Understanding Language: The Linguistic Mesh
Language is a Great Mystery
Linguistic definition itself is a great mystery. It seems that we cannot escape recursion, circularity, and reification in the way we define words. There are no linguistic primitives.
Language is not a simple set of discrete building blocks but rather a vast, interconnected mesh of meanings, each term defined in relation to others. This interdependence is particularly evident when we attempt to define mental operations. Words like "consciousness," "awareness," "attention," "intention," "understanding," and "meaning" form a closed set, where each term is ultimately dependent on others for its definition. There is no final, independent grounding for any of these concepts within language itself.

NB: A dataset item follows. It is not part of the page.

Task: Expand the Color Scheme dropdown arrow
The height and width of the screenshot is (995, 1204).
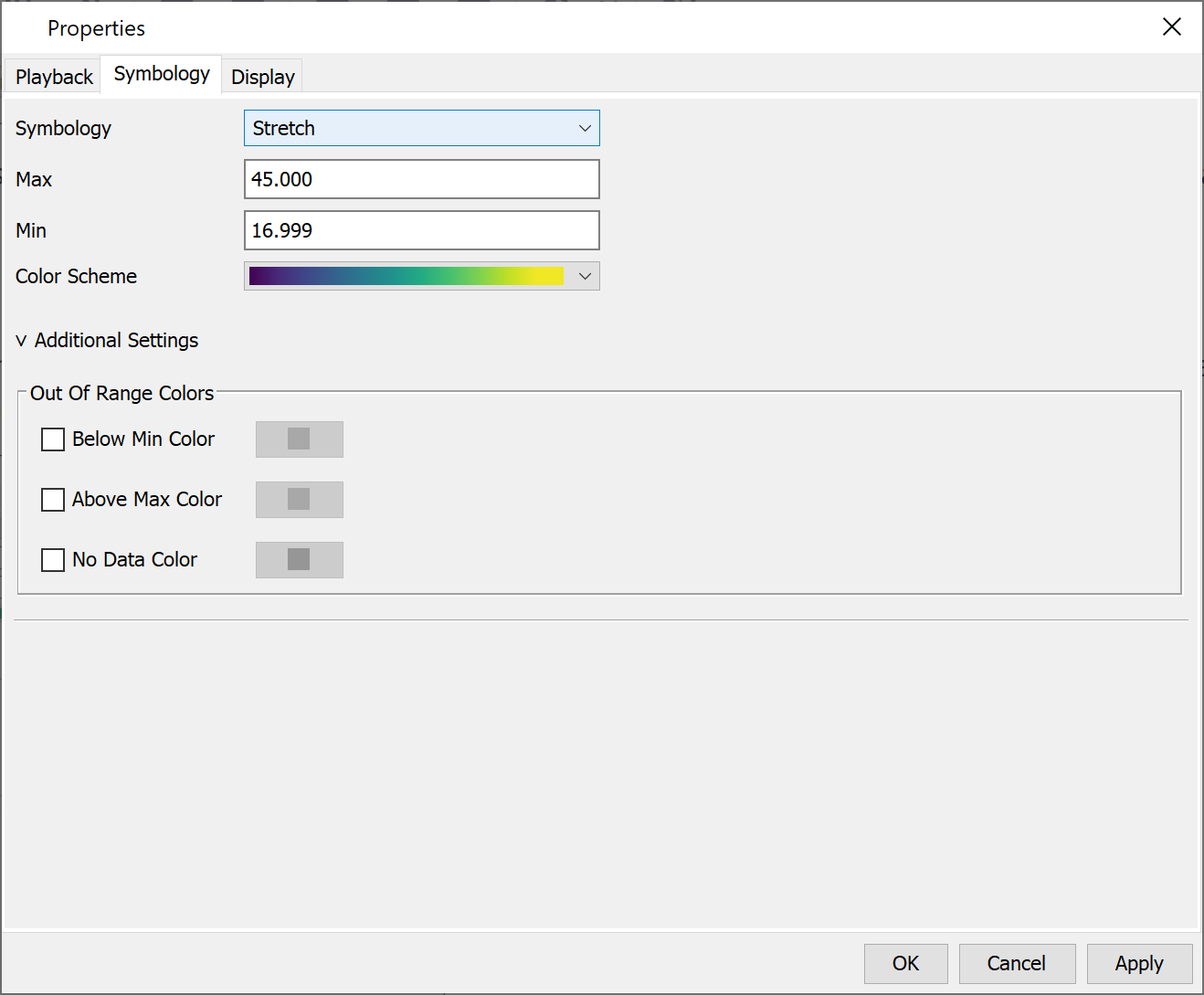Action: 585,276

Even function words—prepositions, conjunctions, pronouns, and articles—are essential elements of this mesh. They derive meaning not from direct reference to the world but through their relational role in structuring discourse. Prepositions such as "in" and "on" have no intrinsic meaning outside of their contextual usage, and conjunctions like "and" and "but" serve functions that require further interpretation. This suggests that meaning is not an atomic property of words but an emergent phenomenon of the entire linguistic system.
The dependency of words on other words creates an apparent infinite regress, though it is not truly infinite, as language is bounded by the number of words available in a given lexicon. However, this bounded system still lacks a foundational base, making definitions inherently circular at some level. This is why dictionaries cannot be fully self-contained; they require an external reference point—shared human experience and cognitive context—to be fully understood.

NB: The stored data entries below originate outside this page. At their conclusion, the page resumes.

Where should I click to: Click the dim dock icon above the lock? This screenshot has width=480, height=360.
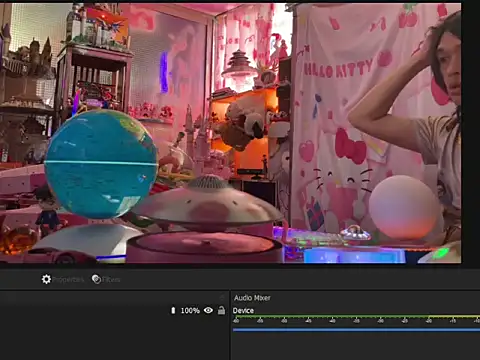coord(222,297)

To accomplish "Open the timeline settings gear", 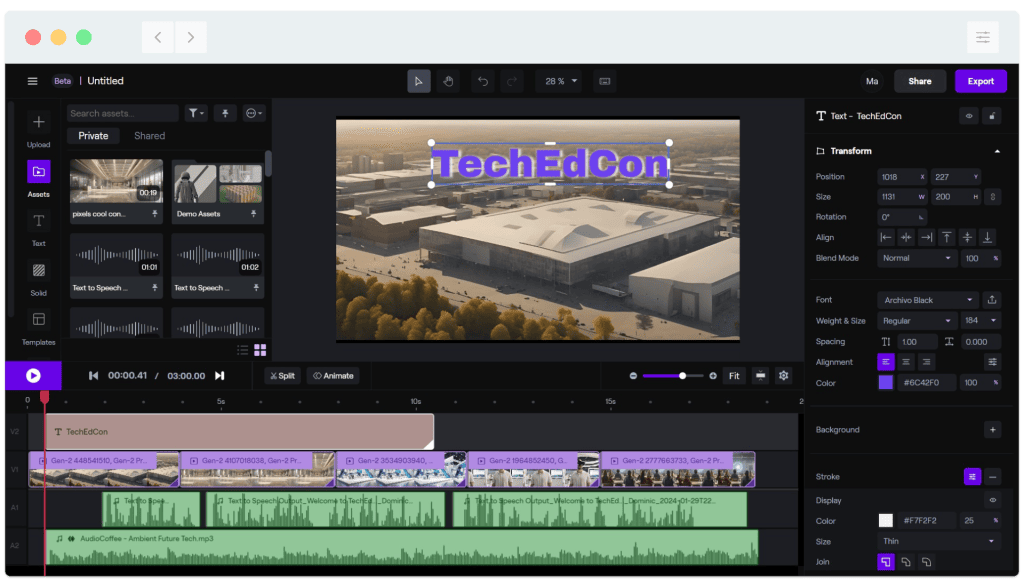I will pos(782,376).
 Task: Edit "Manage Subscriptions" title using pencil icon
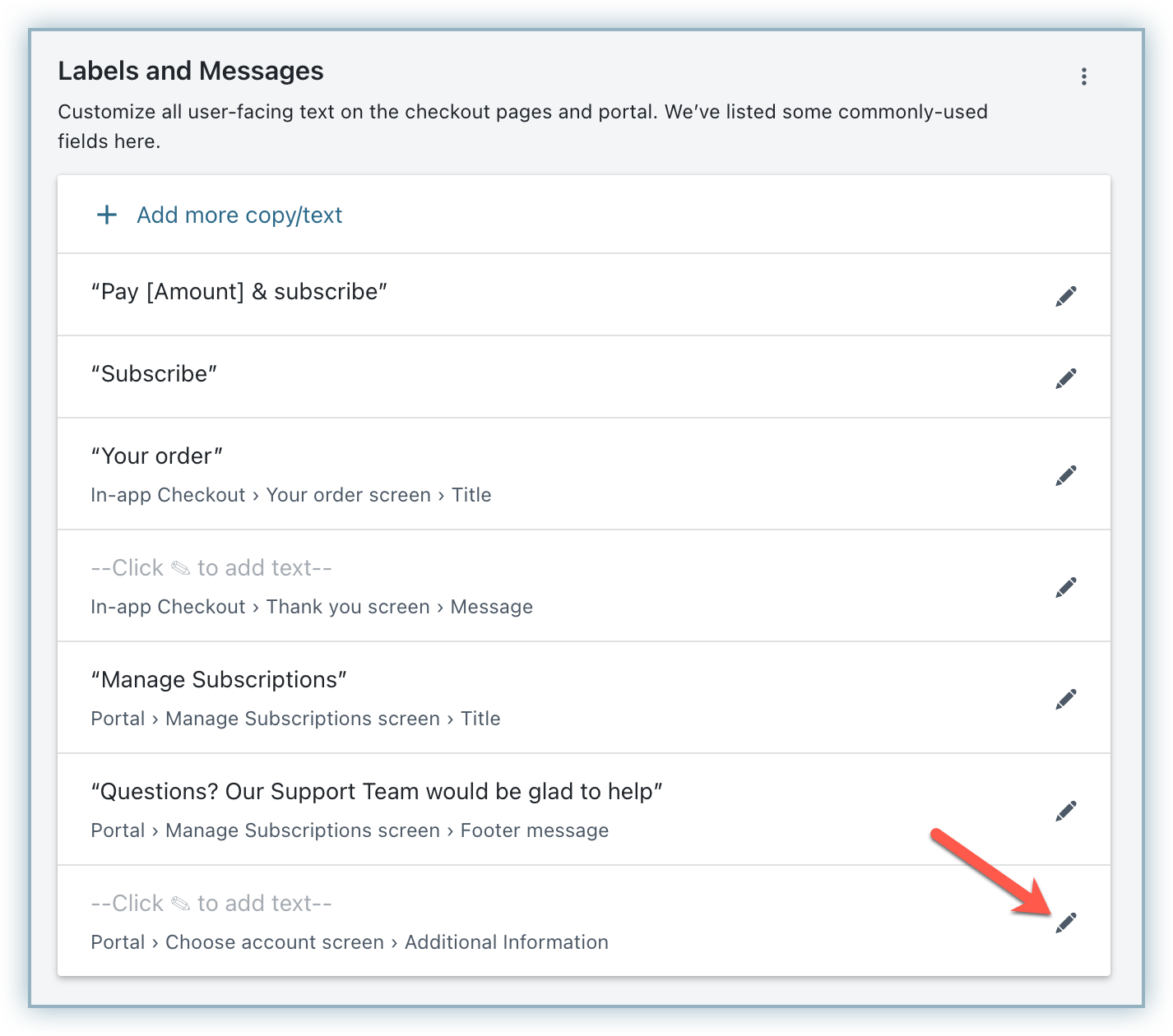tap(1066, 699)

We seem to learn words by context without being explicitly taught, in many cases, just by hearing them, just by reading them, and inferring the context. Sometimes we get it wrong. Sometimes we get it more or less right. It's almost idiosyncratic what one believes a word to mean, but in general we can communicate because we have some rough common understanding. Imperfect, though, that often is.
One of the issues is that we can tie some words to the concrete, to events and objects that are immediate to perception. Other times we deal with abstractions, and abstractions piled upon abstractions, yet we seem to be able to use these to communicate somehow—more or less, anyway. So often we end up in the metaphysical mire with our abstractions, so divorced from concrete reality that they become gobbledygook, although we don't often recognize that.

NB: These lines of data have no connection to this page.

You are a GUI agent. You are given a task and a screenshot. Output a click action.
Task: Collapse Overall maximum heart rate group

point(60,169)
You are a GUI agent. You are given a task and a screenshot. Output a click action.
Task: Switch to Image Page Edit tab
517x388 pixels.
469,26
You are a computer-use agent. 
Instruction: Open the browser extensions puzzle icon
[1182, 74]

I've read the assertion that infants don't actually need to be taught words. They learn them anyway. I don't know if there's more than anecdotal evidence pointed at this conclusion, but it's interesting. A lot of words we don't seem to get explicit instruction upon. We don't go to dictionaries. We just somehow or other come up with an understanding, and the understanding is going to be idiosyncratic. Words have multiple meanings, and we have to learn to distinguish the meanings from the context, and we often get it wrong. That's why we have the notion of category mistakes, reification, and conflation—all mistakes that we make with language.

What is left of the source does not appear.